# [PAGE EXCERPT]
Super Show 2 is the second Asia-wide live concert tour by the South Korean boy band Super Junior, to support their third studio album, Sorry, Sorry. The tour commenced with three shows in Seoul, South Korea in July 2009 and continued with one show in Hong Kong, five in China, two in Thailand, two in Taiwan, one in Malaysia and one in Philippines. A total of 15 shows in nine cities and six countries throughout Asia.

Live album Super Show 2 Tour Concert Album, recorded at the concerts held in Seoul from July 17 to 19, 2009, with 35 tracks and five studio version bonus tracks: remixed version of "Sorry, Sorry", R&B ballad "Sorry Sorry-Answer", re-arranged versions of "It's You" and "Shining Star" as well as classic pop track "Puff The Magic Dragon" was released on December 10, 2009.

Concerts
On June 3, 2009, shortly after Super Junior began their promotions on "It's You", from the repackaged edition of their third album Sorry, Sorry, SM Entertainment announced the group's second Asia tour. Thus the promotions for "It's You" ended on June 21 in preparations for the start of the tour in July 2009.

Tickets for the July 17 concert in Seoul went on sale on June 16 at 20:00 and were sold out in 10 minutes. The second and third ticket batch went on sale on June 17 and 18 respectively and were also sold out in under 10 minutes.

The Hong Kong concert was the last Super Junior activity that member Kangin took part in before his activities were suspended following his involvement in a bar fight in the early hours of September 16 in Nonhyeon-dong, Gangnam-gu, Seoul.

The Shanghai concerts of the tour was the official opening performance of the 11th Shanghai International Art Festival, hosted by China's Ministry of Culture. For which they received a medal of appreciation from the city of Shanghai and the concert was attended by 12,000 people.

The two Bangkok concerts was played to an audience of 32,000 and that 5,000 people queued overnight the day before the tickets went on sale."

Setlist

Tour dates

Personnel
 Vocals/dancers: Super Junior
 Choreographers: Super Junior, Nick Bass, Trent Dickens, Hwang Sanghoon, Shim Jaewon
 Tour organizer: SM Entertainment
 Overseas organizers: B4H Entertainment (Hong Kong), Pulp Live Productions (Philippines)
 Tour promoter: Dream Maker Entercom, Creazone
 Overseas promoter(s): Midas Promotions (Hong Kong), True Music (Thailand), Red Star (Malaysia)

# [GIVEN REQUEST]
Reproduce, word for word, the portion of the Super Show 2 tour article that opens with the words containing "The Shanghai concerts" and closes with "by 12,000 people.".

# [MATERIAL PROVIDED]
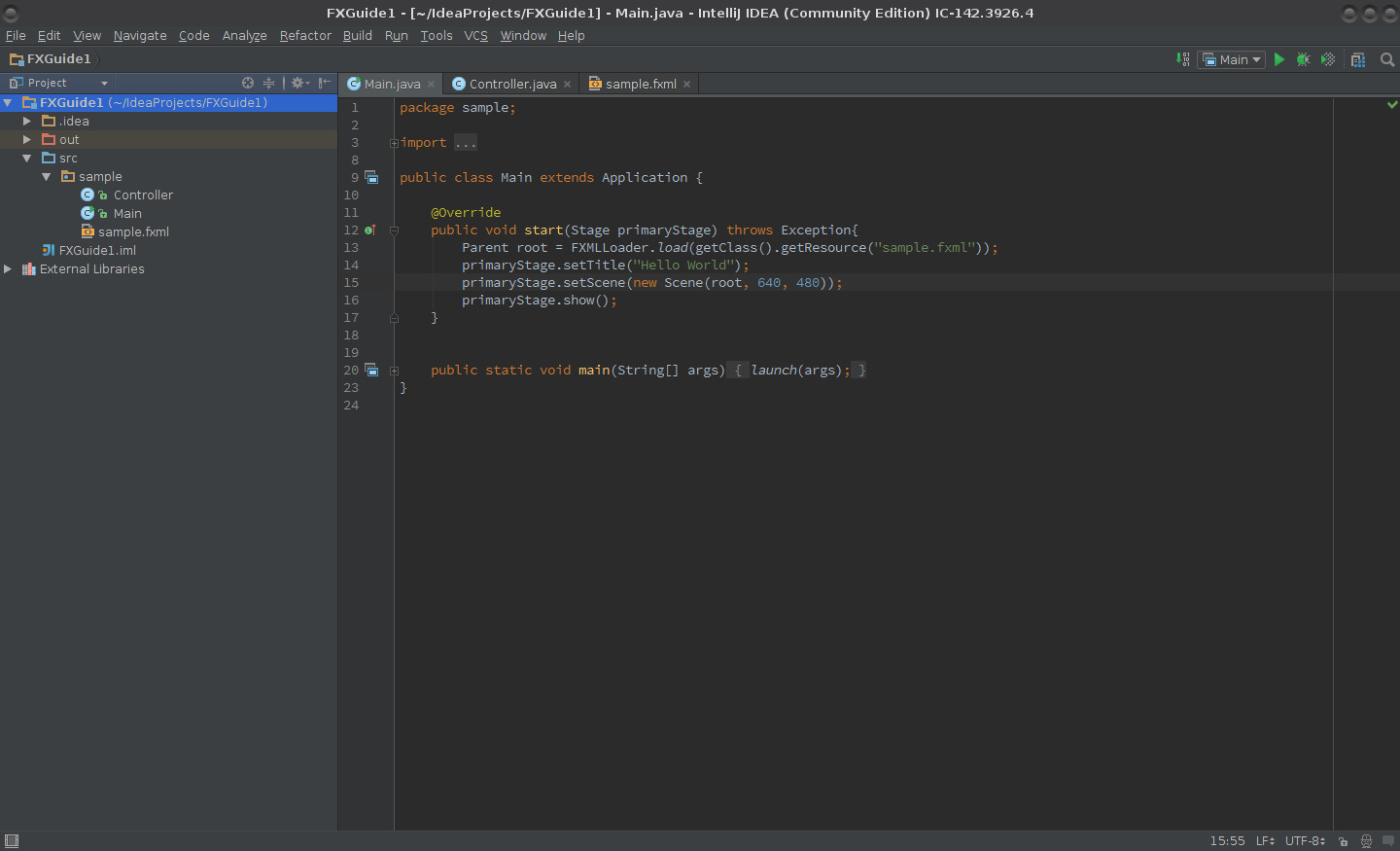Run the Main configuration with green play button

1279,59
--
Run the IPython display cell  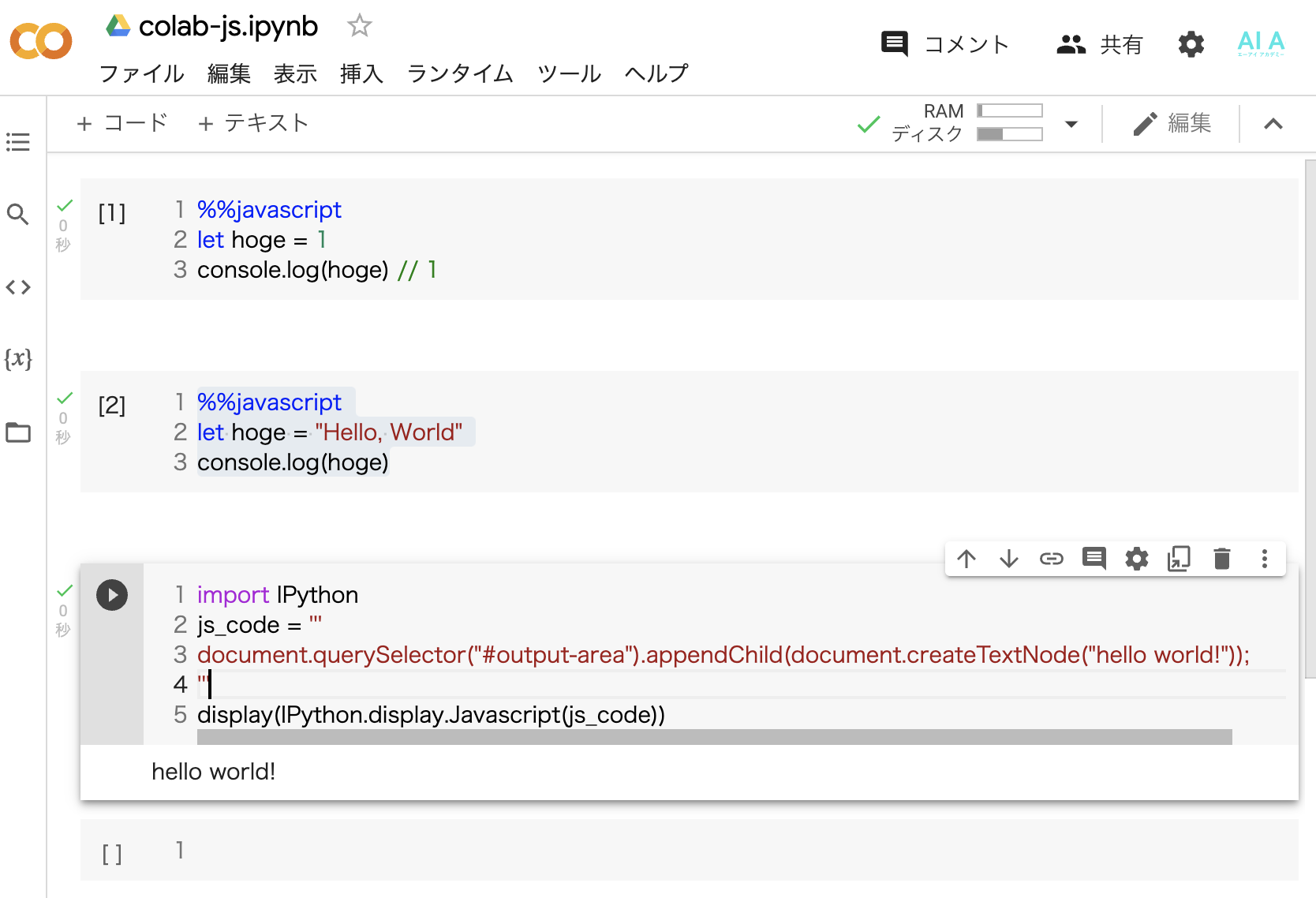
...
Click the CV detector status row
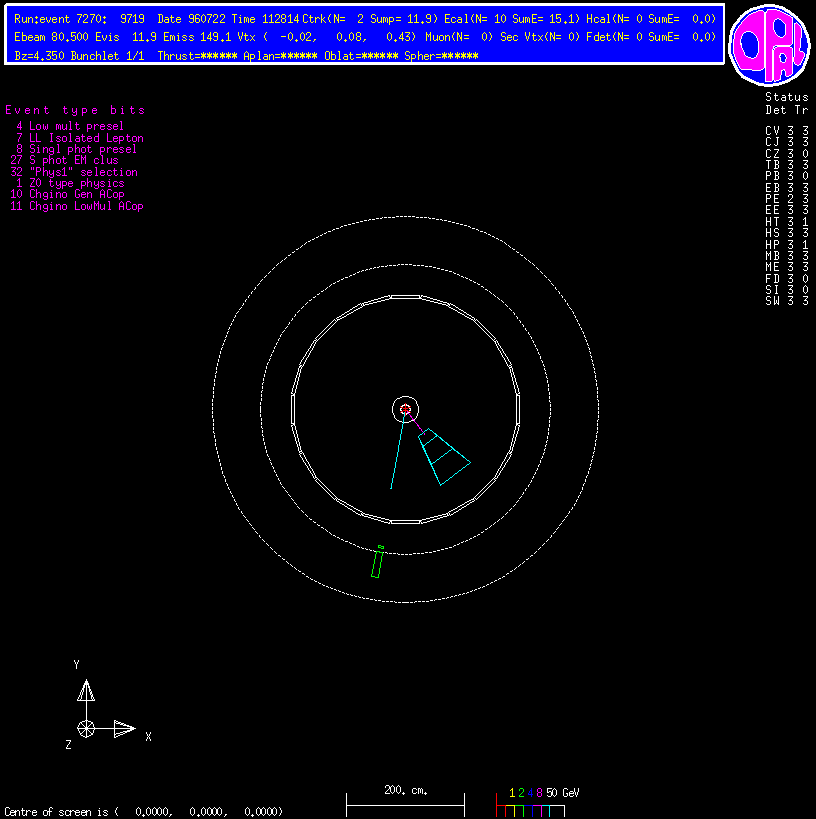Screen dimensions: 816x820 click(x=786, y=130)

# [THE OUTPUT]
The Shanghai concerts of the tour was the official opening performance of the 11th Shanghai International Art Festival, hosted by China's Ministry of Culture. For which they received a medal of appreciation from the city of Shanghai and the concert was attended by 12,000 people.